EXERCISE DETAILS =>
Reproduce the records below verbatim, starting at the line that contains "How do I perform: Click" and continuing through the end of the records. Output only those lines.

Interface element records =>

++++++

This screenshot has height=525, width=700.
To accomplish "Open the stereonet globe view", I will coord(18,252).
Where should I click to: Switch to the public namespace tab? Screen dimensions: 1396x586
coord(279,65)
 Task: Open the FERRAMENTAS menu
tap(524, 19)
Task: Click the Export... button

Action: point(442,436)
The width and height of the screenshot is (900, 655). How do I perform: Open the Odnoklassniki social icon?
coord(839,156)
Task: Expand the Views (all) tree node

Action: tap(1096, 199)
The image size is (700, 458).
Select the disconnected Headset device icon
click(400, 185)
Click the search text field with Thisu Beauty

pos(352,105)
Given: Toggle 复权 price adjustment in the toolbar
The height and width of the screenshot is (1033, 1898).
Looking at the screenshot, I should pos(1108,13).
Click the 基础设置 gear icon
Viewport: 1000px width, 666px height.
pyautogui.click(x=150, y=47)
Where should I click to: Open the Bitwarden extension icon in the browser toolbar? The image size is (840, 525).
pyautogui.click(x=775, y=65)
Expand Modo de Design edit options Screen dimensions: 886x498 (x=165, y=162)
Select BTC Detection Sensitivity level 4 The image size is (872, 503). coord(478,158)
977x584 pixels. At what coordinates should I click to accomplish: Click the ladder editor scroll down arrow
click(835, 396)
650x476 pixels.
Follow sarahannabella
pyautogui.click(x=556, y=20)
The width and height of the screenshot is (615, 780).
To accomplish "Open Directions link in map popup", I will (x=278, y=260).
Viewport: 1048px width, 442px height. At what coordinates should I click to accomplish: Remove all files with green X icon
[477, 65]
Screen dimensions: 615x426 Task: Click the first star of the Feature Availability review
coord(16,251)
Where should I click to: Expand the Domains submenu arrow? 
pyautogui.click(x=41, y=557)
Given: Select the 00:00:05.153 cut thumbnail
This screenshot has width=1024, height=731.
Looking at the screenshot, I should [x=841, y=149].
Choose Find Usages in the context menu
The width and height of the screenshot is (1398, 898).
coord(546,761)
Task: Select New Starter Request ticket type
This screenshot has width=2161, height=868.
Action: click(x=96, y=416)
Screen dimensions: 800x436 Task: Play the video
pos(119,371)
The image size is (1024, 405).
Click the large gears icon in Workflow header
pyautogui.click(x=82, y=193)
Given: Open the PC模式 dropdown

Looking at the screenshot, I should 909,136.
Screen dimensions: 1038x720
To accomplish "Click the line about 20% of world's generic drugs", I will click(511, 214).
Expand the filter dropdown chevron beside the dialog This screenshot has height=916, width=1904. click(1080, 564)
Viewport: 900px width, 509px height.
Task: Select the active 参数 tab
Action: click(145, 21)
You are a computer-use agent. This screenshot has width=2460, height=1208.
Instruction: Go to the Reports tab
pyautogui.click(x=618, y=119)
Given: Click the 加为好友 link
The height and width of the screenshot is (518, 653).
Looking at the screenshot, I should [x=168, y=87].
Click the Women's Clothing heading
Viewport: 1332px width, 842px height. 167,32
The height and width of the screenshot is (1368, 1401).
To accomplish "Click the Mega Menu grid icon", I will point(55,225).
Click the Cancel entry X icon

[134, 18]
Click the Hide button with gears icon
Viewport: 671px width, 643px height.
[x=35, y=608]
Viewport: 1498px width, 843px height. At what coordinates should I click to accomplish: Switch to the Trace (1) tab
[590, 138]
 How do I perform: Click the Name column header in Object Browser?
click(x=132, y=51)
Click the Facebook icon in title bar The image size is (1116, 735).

++++++

WORKED ANSWER =>
 How do I perform: Click the Name column header in Object Browser?
click(x=132, y=51)
Click the Facebook icon in title bar The image size is (1116, 735).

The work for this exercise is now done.